* **Problem details**: Beginning with the line that holds "The image size is (1299, 650)." and ending with the last line of the entries below, copy every line exactly and nothing else, with the pictures left out.

* **Task material**:
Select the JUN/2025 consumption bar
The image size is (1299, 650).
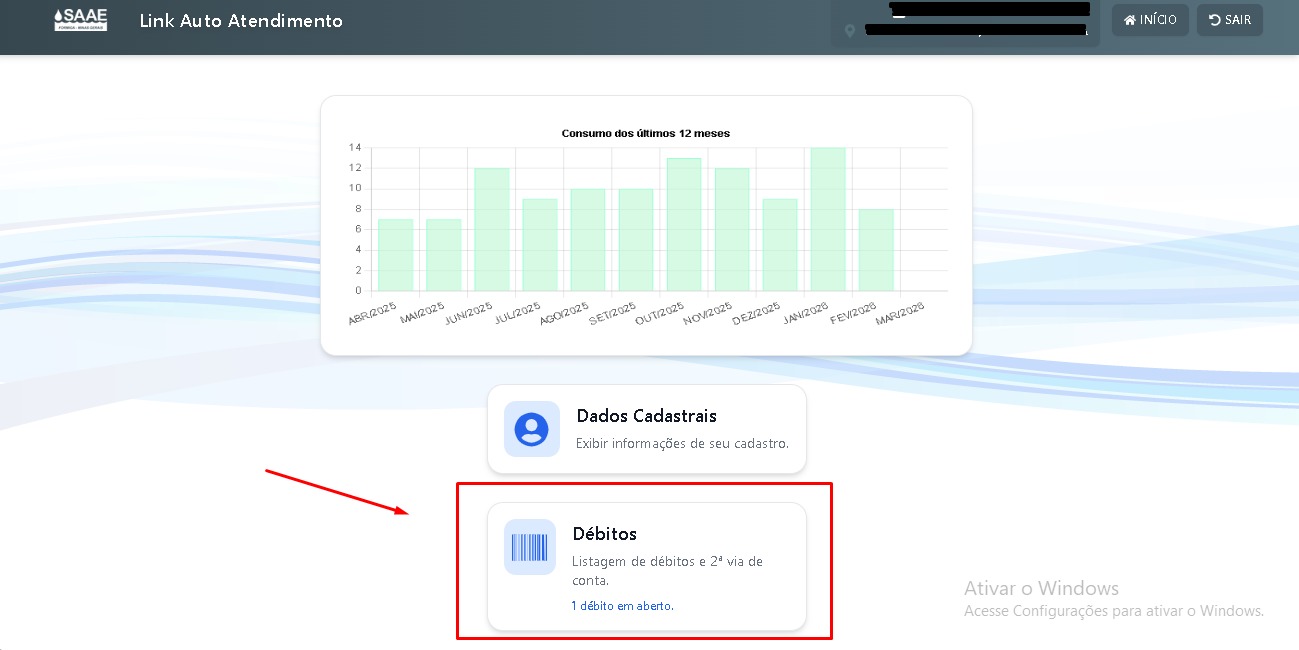click(491, 230)
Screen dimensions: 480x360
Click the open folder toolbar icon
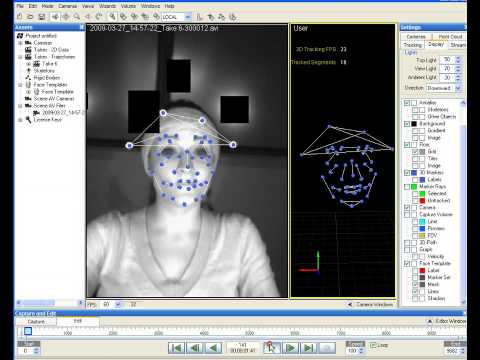coord(30,16)

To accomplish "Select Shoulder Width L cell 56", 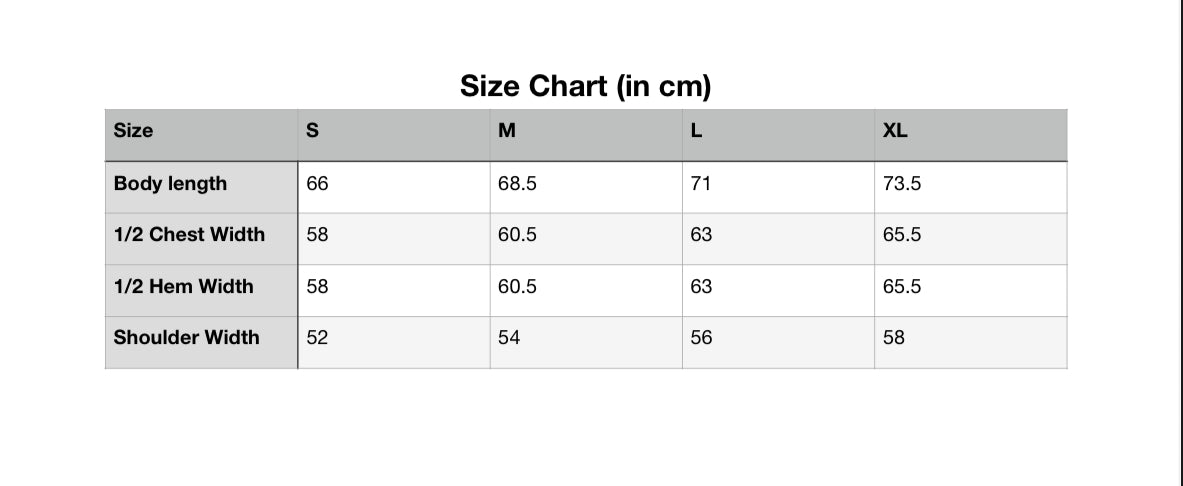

* **Exercise solution**:
The image size is (1299, 650).
click(491, 230)
Screen dimensions: 480x360
Click the open folder toolbar icon
coord(30,16)

To accomplish "Select Shoulder Width L cell 56", 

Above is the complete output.